Blaga’s Lessons sort sur les écrans ce mercredi 8 mai. Une réflexion sur la société actuelle en forme de film policier.
Blaga est une professeure de bulgare à la retraite. Les temps sont durs et, pour offrir une sépulture digne à son mari mort récemment, elle enchaîne les cours particuliers, mettant méticuleusement de côté chaque pièce gagnée. Seulement, la voilà victime d’une arnaque : de faux policiers la convainquent de leur donner ses économies pour les protéger d’un improbable cambriolage. Prise par la peur, Blaga obéit et attend naïvement de récupérer son bien. Quand elle comprend qu’elle a été flouée, elle rejoint le groupe de malfrats et participe à son tour au détroussage de nouveaux dupes.
Sur cette trame minimale, qui joue sur la vogue consistant à offrir des rôles de bandits à des personnages inattendus, le réalisateur Stephan Komandarev se fraye une voie à part, qui doit beaucoup à l’épaisseur de la figure de Blaga. Magnifiquement campée par la comédienne Eli Skorcheva, elle surprend dès sa première apparition à l’écran. Son visage buté et ses épaules rentrées, la dureté avec laquelle elle parle à ses élèves et son manque d’empathie pour le reste du monde en font une véritable anti-héroïne contemporaine. Pourtant, et c’est là l’une des réussites du film, le spectateur et la spectatrice la suivent avec attention et prennent part à ses émotions.
Ce partage repose en partie sur la distorsion de connaissances entre le public et le personnage : par instants, les spectateur.rices en savent plus que Blaga, devinant avant elle qu’elle est en train de se faire escroquer, selon les règles bien connues du suspense. Mais, à d’autres moments, c’est au contraire la vieille dame qui surprend son public, maintenant l’intérêt de celui-ci. Le jeu sur les points de vue et la focalisation joue donc à plein dans le dispositif dramaturgique.
Enfin et surtout, la progression du film repose sur un crescendo dans le rejet de toute posture morale, son issue inattendue mettant en cause ce qui semblait rester de probité chez le personnage et ses pairs. Toutefois, cette immoralité du personnage, qui ne cesse, avec un rien d’hypocrisie, de se persuader de son honnêteté foncière – elle répète tout au long du film qu’elle a respecté les lois toute sa vie – est à apprécier en regard de la morale, elle-même à géométrie très variable, des autres personnages.
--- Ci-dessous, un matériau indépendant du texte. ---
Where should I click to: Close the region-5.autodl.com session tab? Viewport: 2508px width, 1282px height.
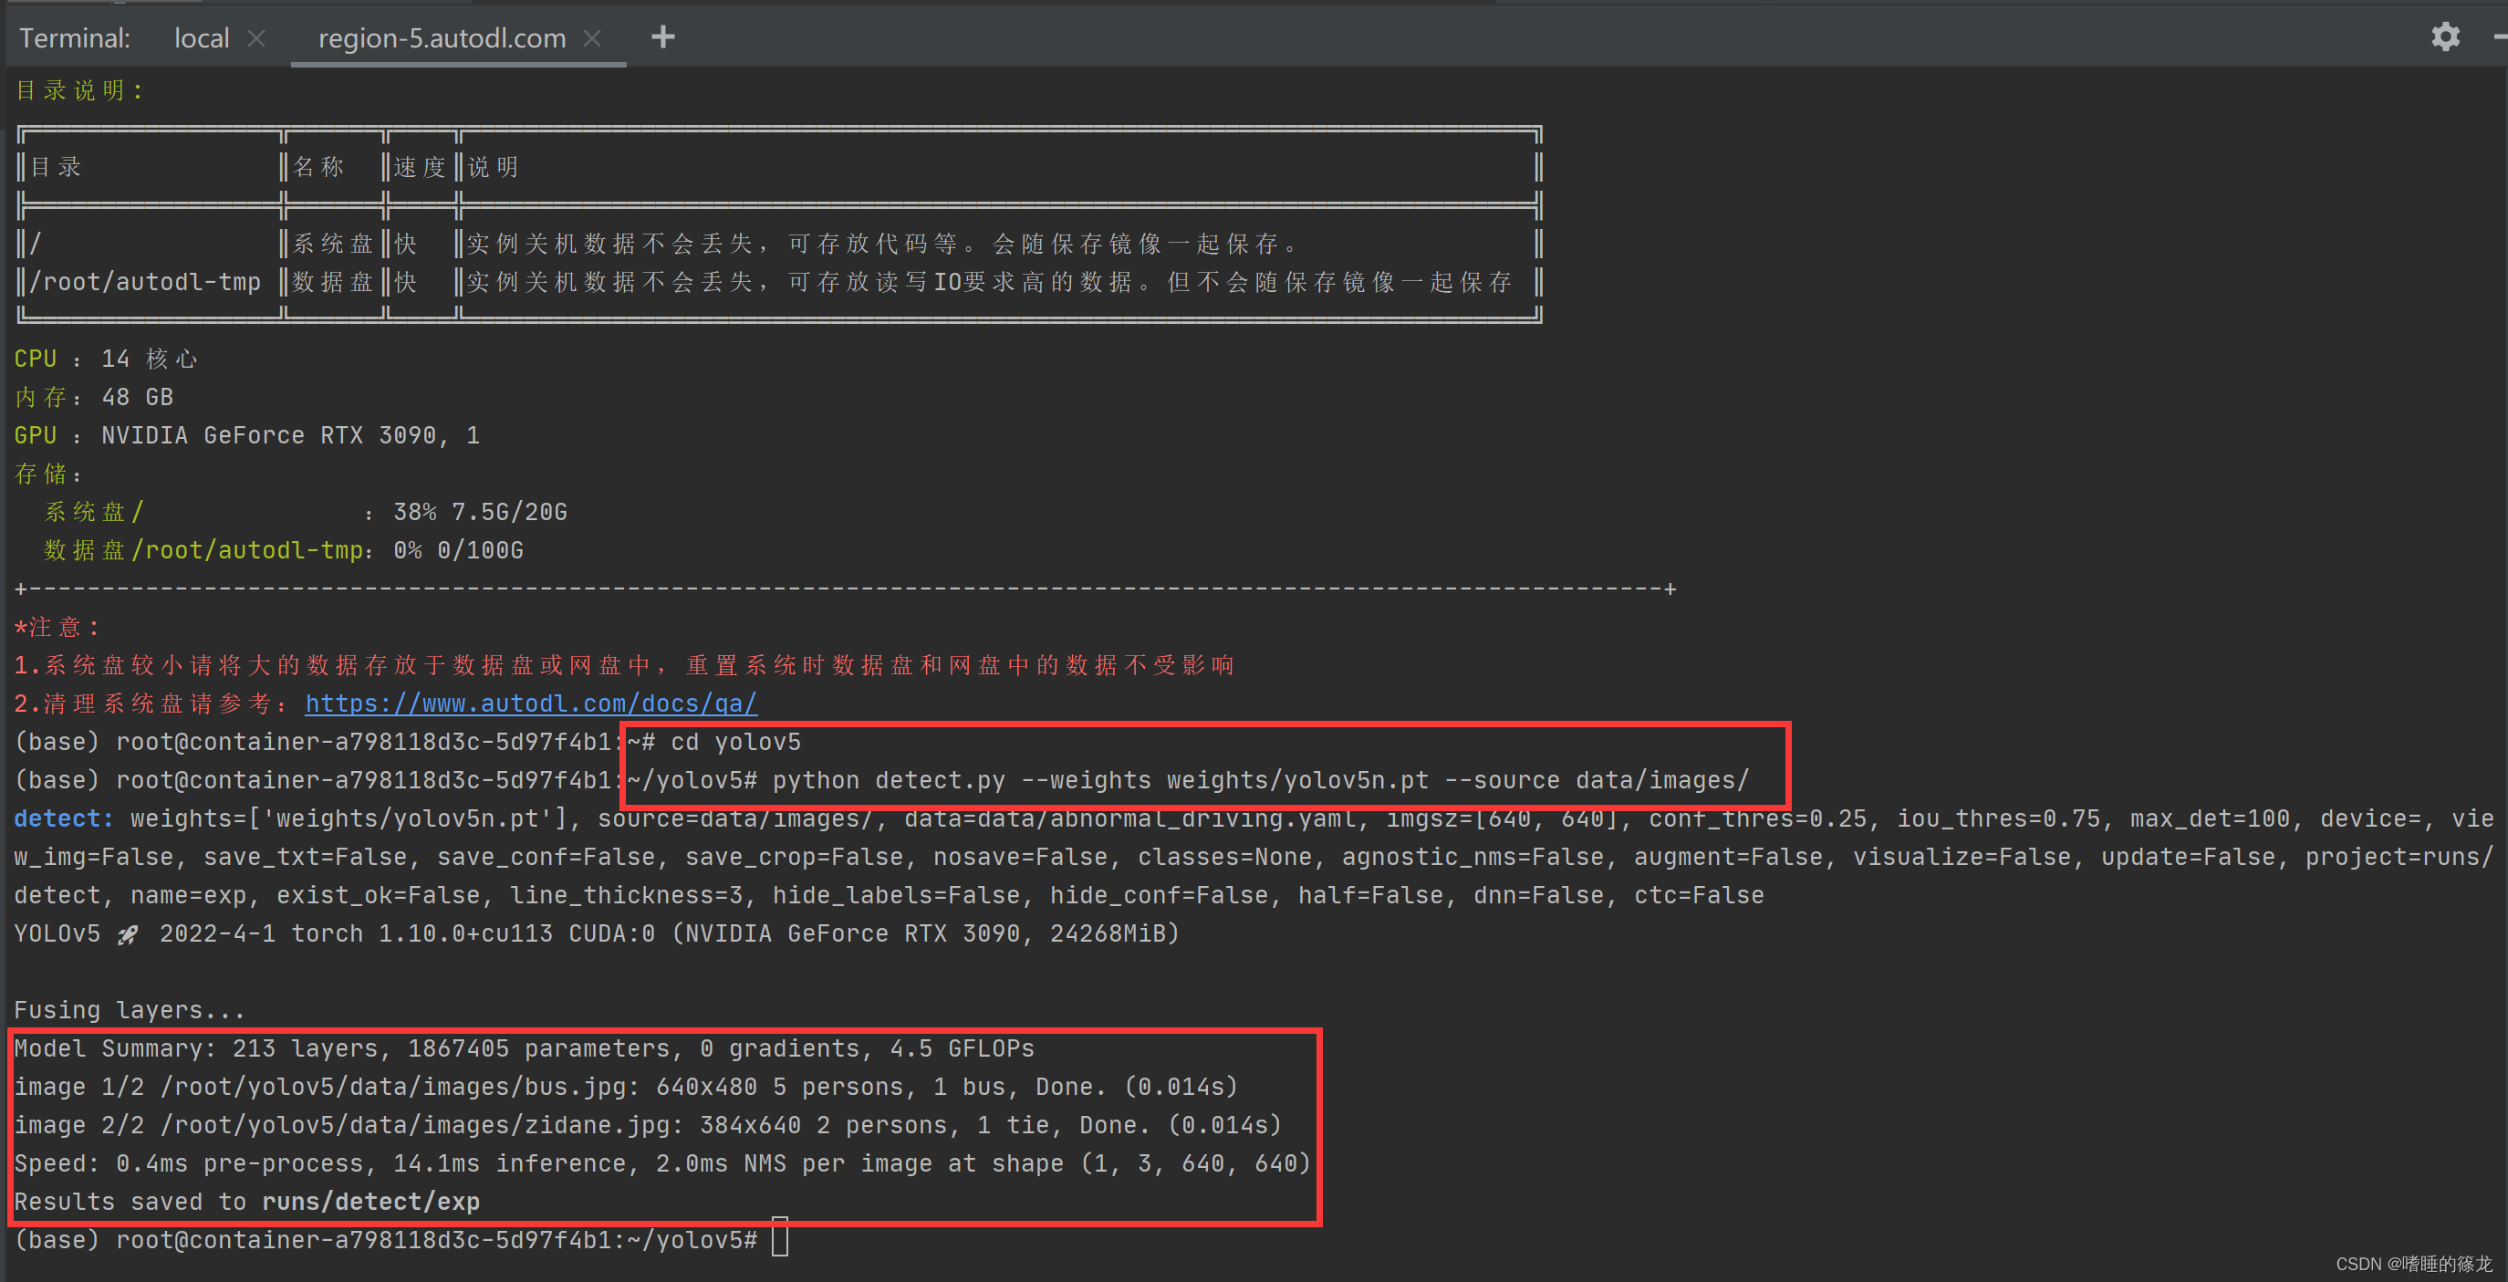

Ainsi en est-il de cet entrepreneur de pompes funèbres, qui invoque l’économie de marché pour justifier l’augmentation démesurée et (très) rapide de ses tarifs.
À travers l’évolution du personnage, c’est donc, sans en avoir l’air, une satire de la société actuelle que nous livre Stephan Komandarev, nous interrogeant sur la notion même de morale et de crime : qui, de l’entrepreneur et de Blaga, est le plus coupable ? Blaga’s Lessons apparaît donc comme un film riche en significations, où le prétexte policier ouvre les réflexions plus qu’il ne les ferme.
Blaga’s Lessons, de Stephan Komandarev. En salles le 8 mai.